もちろん、たんなる露悪趣味でこれを書いているわけではない。本書を最後まで読めば、「私(日本人)は何者か?」という問いを考えるのにこのテーマが避けて通れないことを理解してもらえるだろう。
なお私の考えでは、これから述べることは「中国人」や「韓国・朝鮮人」にもかなりの程度あてはまる。それは日本人の祖先が中国大陸や朝鮮半島からやってきたからであり、「東アジア系」が遺伝的にとてもよく似ているからだ。
その一方で本書は、「日本はスゴい」という昨今の流行にも合っている。なぜならここでは、「日本人は世界でもっとも“自己家畜化”された特別な民族だ」と述べているのだから。――「自己家畜化」という聞き慣れない用語が本書のテーマだが、それについてはおいおい説明していきたい。
社会科学を「世界を理解するための学問」とするならば、「現代の進化論」はそのもっとも強力なツールだ。コンピュータなどテクノロジーの驚異的な発達を背景に、脳科学や分子遺伝学、ゲーム理論やビッグデータ(統計解析)などの新しい学問と融合して、社会や人間に対する考え方を根底から書き換えつつある。本書で書いていることは、そうした知見をロジカルに展開するとこうなるほかはないという意味で、私たちがやがて行きつく場所を示していると考えている。

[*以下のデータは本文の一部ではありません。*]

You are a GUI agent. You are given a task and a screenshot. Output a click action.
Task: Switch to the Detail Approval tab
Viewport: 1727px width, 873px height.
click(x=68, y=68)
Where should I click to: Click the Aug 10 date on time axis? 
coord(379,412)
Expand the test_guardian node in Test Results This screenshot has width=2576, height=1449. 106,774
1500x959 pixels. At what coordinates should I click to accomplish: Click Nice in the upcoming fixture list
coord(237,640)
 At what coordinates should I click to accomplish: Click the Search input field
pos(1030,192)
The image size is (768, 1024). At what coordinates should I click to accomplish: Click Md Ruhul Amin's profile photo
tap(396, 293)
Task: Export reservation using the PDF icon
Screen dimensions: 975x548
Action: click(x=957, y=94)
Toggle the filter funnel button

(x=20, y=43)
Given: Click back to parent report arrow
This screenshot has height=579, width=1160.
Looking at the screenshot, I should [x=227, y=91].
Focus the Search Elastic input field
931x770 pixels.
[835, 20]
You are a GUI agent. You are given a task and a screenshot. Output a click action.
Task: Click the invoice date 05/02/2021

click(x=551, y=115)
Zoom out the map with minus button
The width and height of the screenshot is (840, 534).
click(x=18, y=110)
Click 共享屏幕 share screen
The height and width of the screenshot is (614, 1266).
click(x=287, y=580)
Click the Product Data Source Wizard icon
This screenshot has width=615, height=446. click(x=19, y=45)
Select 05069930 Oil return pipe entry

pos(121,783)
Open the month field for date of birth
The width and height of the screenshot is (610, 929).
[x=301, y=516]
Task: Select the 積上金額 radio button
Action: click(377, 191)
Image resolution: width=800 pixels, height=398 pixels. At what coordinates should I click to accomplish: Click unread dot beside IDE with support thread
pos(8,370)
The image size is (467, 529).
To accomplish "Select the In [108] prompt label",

私の他の著作と同じく、本書ではできるかぎり証拠(エビデンス)を示すようにしている。日本ではまだあまり理解されていないが、英語圏では一般書でも根拠を示さない主張は議論に値しないと見なされているからだが、煩瑣に思われるなら無視してほしい。
もちろん、本書で提示した「不愉快な仮説」が証拠にもとづいた(エビデンスベースドの)批判によって覆されることもあるだろう。その場合はよろこんで自説を撤回し、世界について、人間についてあらためて考えなおしたいと思う。